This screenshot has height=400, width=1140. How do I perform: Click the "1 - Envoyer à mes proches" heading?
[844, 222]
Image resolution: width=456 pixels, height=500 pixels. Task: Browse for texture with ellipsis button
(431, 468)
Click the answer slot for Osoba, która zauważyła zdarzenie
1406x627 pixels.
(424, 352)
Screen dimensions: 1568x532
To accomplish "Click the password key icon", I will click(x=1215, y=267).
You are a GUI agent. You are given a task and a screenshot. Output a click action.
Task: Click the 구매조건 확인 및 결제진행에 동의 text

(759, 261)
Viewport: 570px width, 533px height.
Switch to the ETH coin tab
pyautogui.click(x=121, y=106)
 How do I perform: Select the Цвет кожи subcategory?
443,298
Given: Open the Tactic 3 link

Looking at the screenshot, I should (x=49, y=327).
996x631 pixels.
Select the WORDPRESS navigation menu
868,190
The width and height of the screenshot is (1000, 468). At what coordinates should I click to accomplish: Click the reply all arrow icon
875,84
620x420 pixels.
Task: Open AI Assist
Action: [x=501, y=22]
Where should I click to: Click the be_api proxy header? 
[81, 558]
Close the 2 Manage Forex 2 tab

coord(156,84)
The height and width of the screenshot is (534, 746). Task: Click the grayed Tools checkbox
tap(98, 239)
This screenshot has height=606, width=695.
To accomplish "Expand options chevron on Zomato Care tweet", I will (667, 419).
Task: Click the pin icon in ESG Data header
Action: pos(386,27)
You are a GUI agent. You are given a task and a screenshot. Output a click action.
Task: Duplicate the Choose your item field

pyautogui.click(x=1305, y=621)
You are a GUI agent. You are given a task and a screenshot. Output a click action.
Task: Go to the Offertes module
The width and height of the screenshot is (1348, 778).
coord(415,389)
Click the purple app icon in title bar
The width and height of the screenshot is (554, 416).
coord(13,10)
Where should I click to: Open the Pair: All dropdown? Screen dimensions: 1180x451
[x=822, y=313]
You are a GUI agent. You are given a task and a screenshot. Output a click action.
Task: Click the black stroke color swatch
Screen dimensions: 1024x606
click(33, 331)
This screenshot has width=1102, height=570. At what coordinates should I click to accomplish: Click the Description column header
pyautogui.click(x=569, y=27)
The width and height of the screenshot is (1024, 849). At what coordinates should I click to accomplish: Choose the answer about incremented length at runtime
● ● ●
[Exercise requirements]:
Retype the material in full. Keep every character as it is.

[Exercise answer]:
This screenshot has height=400, width=1140. How do I perform: Click the "1 - Envoyer à mes proches" heading?
[844, 222]
Image resolution: width=456 pixels, height=500 pixels. Task: Browse for texture with ellipsis button
(431, 468)
Click the answer slot for Osoba, która zauważyła zdarzenie
1406x627 pixels.
(424, 352)
Screen dimensions: 1568x532
To accomplish "Click the password key icon", I will click(x=1215, y=267).
You are a GUI agent. You are given a task and a screenshot. Output a click action.
Task: Click the 구매조건 확인 및 결제진행에 동의 text

(759, 261)
Viewport: 570px width, 533px height.
Switch to the ETH coin tab
pyautogui.click(x=121, y=106)
 How do I perform: Select the Цвет кожи subcategory?
443,298
Given: Open the Tactic 3 link

Looking at the screenshot, I should (x=49, y=327).
996x631 pixels.
Select the WORDPRESS navigation menu
868,190
The width and height of the screenshot is (1000, 468). At what coordinates should I click to accomplish: Click the reply all arrow icon
875,84
620x420 pixels.
Task: Open AI Assist
Action: [x=501, y=22]
Where should I click to: Click the be_api proxy header? 
[81, 558]
Close the 2 Manage Forex 2 tab

coord(156,84)
The height and width of the screenshot is (534, 746). Task: Click the grayed Tools checkbox
tap(98, 239)
This screenshot has height=606, width=695.
To accomplish "Expand options chevron on Zomato Care tweet", I will (667, 419).
Task: Click the pin icon in ESG Data header
Action: pos(386,27)
You are a GUI agent. You are given a task and a screenshot. Output a click action.
Task: Duplicate the Choose your item field

pyautogui.click(x=1305, y=621)
You are a GUI agent. You are given a task and a screenshot. Output a click action.
Task: Go to the Offertes module
The width and height of the screenshot is (1348, 778).
coord(415,389)
Click the purple app icon in title bar
The width and height of the screenshot is (554, 416).
coord(13,10)
Where should I click to: Open the Pair: All dropdown? Screen dimensions: 1180x451
[x=822, y=313]
You are a GUI agent. You are given a task and a screenshot. Output a click action.
Task: Click the black stroke color swatch
Screen dimensions: 1024x606
click(33, 331)
This screenshot has width=1102, height=570. At what coordinates should I click to accomplish: Click the Description column header
pyautogui.click(x=569, y=27)
The width and height of the screenshot is (1024, 849). At what coordinates should I click to accomplish: Choose the answer about incremented length at runtime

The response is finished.